Search configuration
@nut-tree/plugin-ocr
supports a set of configuration options for text search, passed via the providerData
property of OptionalSearchParameters object.
export interface TextFinderConfig {
lang?: Language[], // Languages used for OCR, defaults to [Language.English]

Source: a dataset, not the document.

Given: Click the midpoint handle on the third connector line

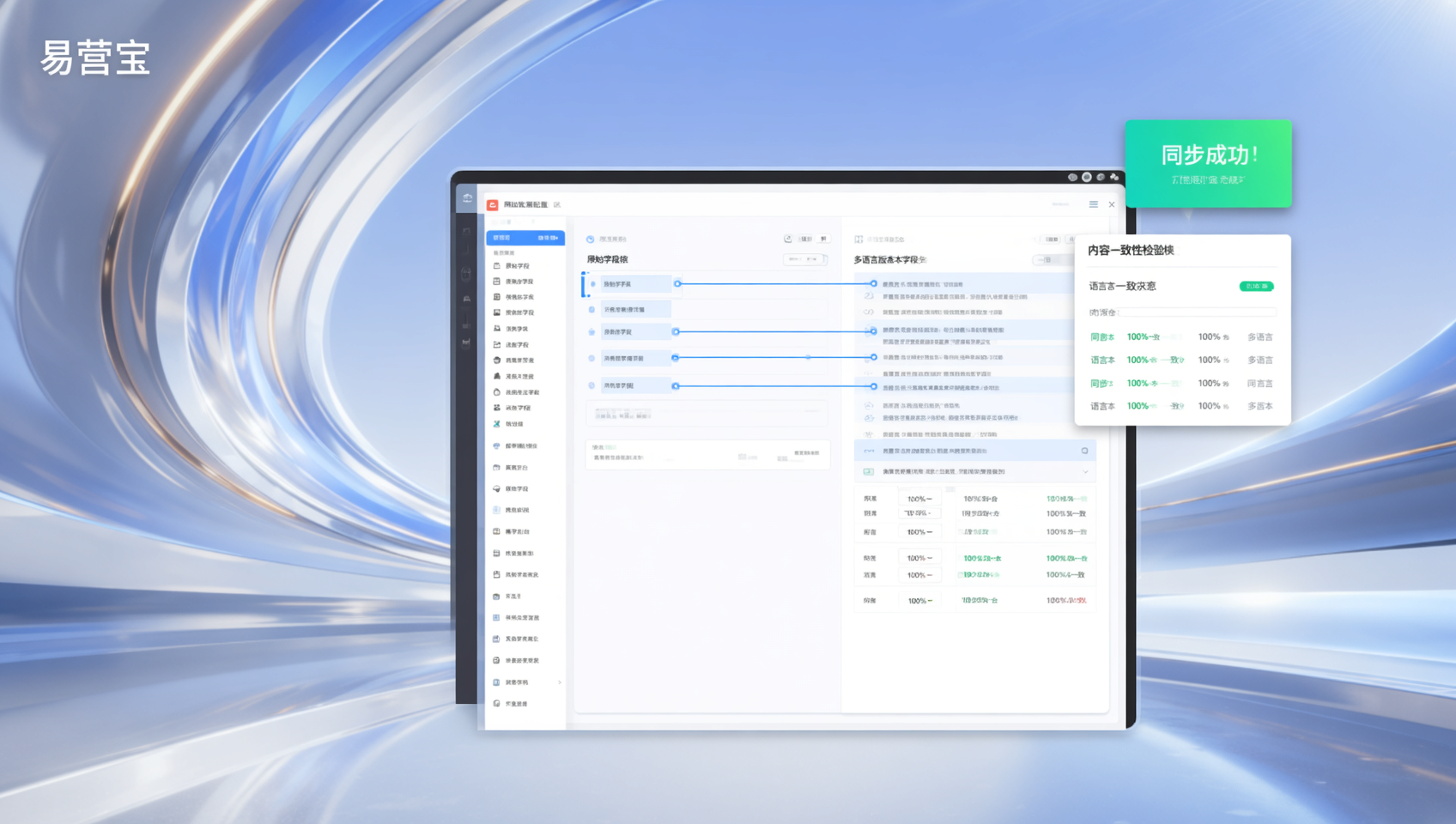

partialMatch?: boolean, // Allow partial matches, defaults to false
caseSensitive?: boolean, // Case sensitive search, defaults to false
preprocessConfig?: ImagePreprocessingConfig // Image preprocessing configuration
}
Usage: On-screen text extraction
Just as with Usage: On-screen text search, we'll start with an example:
import {getActiveWindow, screen} from "@nut-tree/nut-js";
import {configure, Language, LanguageModelType, TextSplit, preloadLanguages} from "@nut-tree/plugin-ocr";
configure({
dataPath: "/path/to/store/language/models",
languageModelType: LanguageModelType.BEST
});
const activeWindowRegion = async () => {
const activeWindow = await getActiveWindow();
return activeWindow.region;
}
(async () => {
await preloadLanguages([Language.English, Language.German]);
const text = await screen.read({searchRegion: activeWindowRegion(), split: TextSplit.LINE});
})();
screen.read
uses the same configuration and preload mechanisms as screen.find
.
Additionally, screen.read
supports a set of configuration options for text extraction, passed via ReadTextConfig
:
export interface ReadTextConfig {
searchRegion?: Region | Promise<Region>, // The region to extract text from. Defaults to the entire screen
languages?: Language[], // An array of languages to use for OCR. Defaults to `Language.English`
split?: TextSplit, // How to split the extracted text. Defaults to `TextSplit.NONE`
preprocessConfig?: ImagePreprocessingConfig // Image preprocessing configuration
}
TextSplit
TextSplit
is an enum that defines how the extracted text should be split:
enum TextSplit {
SYMBOL,
WORD,
LINE,
PARAGRAPH,
BLOCK,
NONE
}
This allows to configure the level of detail for text extraction. TextSplit.SYMBOL
will split the result at single character level, TextSplit.WORD
on word level and so on.
The default value is TextSplit.NONE
, which will return the extracted text as a single string (similar to TextSplit.BLOCK
in most cases).
Depending on the configured text split, the result of screen.read
is one of the following types:
interface SymbolOCRResult {
text: string,
confidence: number,
isSuperscript: boolean,
isSubscript: boolean,
isDropcap: boolean
}
interface WordOCRResult {
text: string,
confidence: number,
isNumeric: boolean,
isInDictionary: boolean,
textDirection: result.textDirection,
symbols: SymbolOCRResult[],
font: FontInfo,
}
interface FontInfo {
isBold: boolean;
isItalic: boolean;
isUnderlined: boolean;
isMonospace: boolean;
isSerif: boolean;
isSmallcaps: boolean;
fontSize: number;
fontId: number;
}
interface LineOCRResult {
text: string,
confidence: number,
words: WordOCRResult[],
}
interface ParagraphOCRResult {
text: string,
confidence: number,
isLeftToRight: boolean,
lines: LineOCRResult[],
}
interface BlockOCRResult {
text: string,
confidence: number,
blockType: TextBlockType,
paragraphs: ParagraphOCRResult[],
}
enum TextBlockType {
UNKNOWN, // Type is not yet known. Keep as the first element.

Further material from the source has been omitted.